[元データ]
+--

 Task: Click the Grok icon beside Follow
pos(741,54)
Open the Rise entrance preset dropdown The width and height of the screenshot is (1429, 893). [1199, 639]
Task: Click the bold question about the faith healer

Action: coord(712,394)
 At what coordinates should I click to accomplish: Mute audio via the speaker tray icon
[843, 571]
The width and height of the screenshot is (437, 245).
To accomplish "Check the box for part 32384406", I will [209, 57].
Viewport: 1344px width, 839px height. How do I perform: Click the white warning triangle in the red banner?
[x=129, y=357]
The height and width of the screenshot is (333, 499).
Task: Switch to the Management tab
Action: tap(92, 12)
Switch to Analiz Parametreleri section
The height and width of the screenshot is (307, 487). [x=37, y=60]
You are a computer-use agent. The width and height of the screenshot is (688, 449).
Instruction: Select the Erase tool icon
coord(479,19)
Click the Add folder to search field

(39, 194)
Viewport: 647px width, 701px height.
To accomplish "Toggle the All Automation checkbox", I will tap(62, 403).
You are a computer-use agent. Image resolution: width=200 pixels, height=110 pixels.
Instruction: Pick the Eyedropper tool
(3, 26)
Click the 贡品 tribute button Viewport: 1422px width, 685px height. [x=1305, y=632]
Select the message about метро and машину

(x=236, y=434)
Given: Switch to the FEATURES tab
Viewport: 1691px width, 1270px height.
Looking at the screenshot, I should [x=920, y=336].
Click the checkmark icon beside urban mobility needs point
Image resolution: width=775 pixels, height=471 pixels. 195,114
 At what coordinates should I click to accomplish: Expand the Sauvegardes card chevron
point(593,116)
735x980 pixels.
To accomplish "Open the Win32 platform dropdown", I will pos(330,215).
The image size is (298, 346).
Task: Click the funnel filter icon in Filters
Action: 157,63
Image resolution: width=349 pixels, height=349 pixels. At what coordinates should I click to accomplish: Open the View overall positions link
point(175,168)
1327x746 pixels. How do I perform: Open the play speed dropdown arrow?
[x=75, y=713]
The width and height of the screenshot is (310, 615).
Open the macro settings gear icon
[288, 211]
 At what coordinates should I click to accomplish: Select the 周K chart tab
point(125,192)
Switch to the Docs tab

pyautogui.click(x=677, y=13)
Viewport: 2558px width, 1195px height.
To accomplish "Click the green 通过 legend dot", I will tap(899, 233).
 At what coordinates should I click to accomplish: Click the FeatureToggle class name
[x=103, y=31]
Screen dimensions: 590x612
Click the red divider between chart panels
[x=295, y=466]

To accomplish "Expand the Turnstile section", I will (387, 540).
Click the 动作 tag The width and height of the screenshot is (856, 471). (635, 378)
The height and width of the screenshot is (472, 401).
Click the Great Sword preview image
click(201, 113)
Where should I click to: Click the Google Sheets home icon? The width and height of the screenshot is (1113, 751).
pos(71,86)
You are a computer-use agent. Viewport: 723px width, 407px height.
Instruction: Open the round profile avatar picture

+--

● 課題文
この資料全体で「Eyedropper」を「Color Picker」に置き換え、ほかは一切変えずにもう一度書き出してもらえますか？

● 出力全文
 Task: Click the Grok icon beside Follow
pos(741,54)
Open the Rise entrance preset dropdown The width and height of the screenshot is (1429, 893). [1199, 639]
Task: Click the bold question about the faith healer

Action: coord(712,394)
 At what coordinates should I click to accomplish: Mute audio via the speaker tray icon
[843, 571]
The width and height of the screenshot is (437, 245).
To accomplish "Check the box for part 32384406", I will [209, 57].
Viewport: 1344px width, 839px height. How do I perform: Click the white warning triangle in the red banner?
[x=129, y=357]
The height and width of the screenshot is (333, 499).
Task: Switch to the Management tab
Action: tap(92, 12)
Switch to Analiz Parametreleri section
The height and width of the screenshot is (307, 487). [x=37, y=60]
You are a computer-use agent. The width and height of the screenshot is (688, 449).
Instruction: Select the Erase tool icon
coord(479,19)
Click the Add folder to search field

(39, 194)
Viewport: 647px width, 701px height.
To accomplish "Toggle the All Automation checkbox", I will tap(62, 403).
You are a computer-use agent. Image resolution: width=200 pixels, height=110 pixels.
Instruction: Pick the Color Picker tool
(3, 26)
Click the 贡品 tribute button Viewport: 1422px width, 685px height. [x=1305, y=632]
Select the message about метро and машину

(x=236, y=434)
Given: Switch to the FEATURES tab
Viewport: 1691px width, 1270px height.
Looking at the screenshot, I should [x=920, y=336].
Click the checkmark icon beside urban mobility needs point
Image resolution: width=775 pixels, height=471 pixels. 195,114
 At what coordinates should I click to accomplish: Expand the Sauvegardes card chevron
point(593,116)
735x980 pixels.
To accomplish "Open the Win32 platform dropdown", I will pos(330,215).
The image size is (298, 346).
Task: Click the funnel filter icon in Filters
Action: 157,63
Image resolution: width=349 pixels, height=349 pixels. At what coordinates should I click to accomplish: Open the View overall positions link
point(175,168)
1327x746 pixels. How do I perform: Open the play speed dropdown arrow?
[x=75, y=713]
The width and height of the screenshot is (310, 615).
Open the macro settings gear icon
[288, 211]
 At what coordinates should I click to accomplish: Select the 周K chart tab
point(125,192)
Switch to the Docs tab

pyautogui.click(x=677, y=13)
Viewport: 2558px width, 1195px height.
To accomplish "Click the green 通过 legend dot", I will tap(899, 233).
 At what coordinates should I click to accomplish: Click the FeatureToggle class name
[x=103, y=31]
Screen dimensions: 590x612
Click the red divider between chart panels
[x=295, y=466]

To accomplish "Expand the Turnstile section", I will (387, 540).
Click the 动作 tag The width and height of the screenshot is (856, 471). (635, 378)
The height and width of the screenshot is (472, 401).
Click the Great Sword preview image
click(201, 113)
Where should I click to: Click the Google Sheets home icon? The width and height of the screenshot is (1113, 751).
pos(71,86)
You are a computer-use agent. Viewport: 723px width, 407px height.
Instruction: Open the round profile avatar picture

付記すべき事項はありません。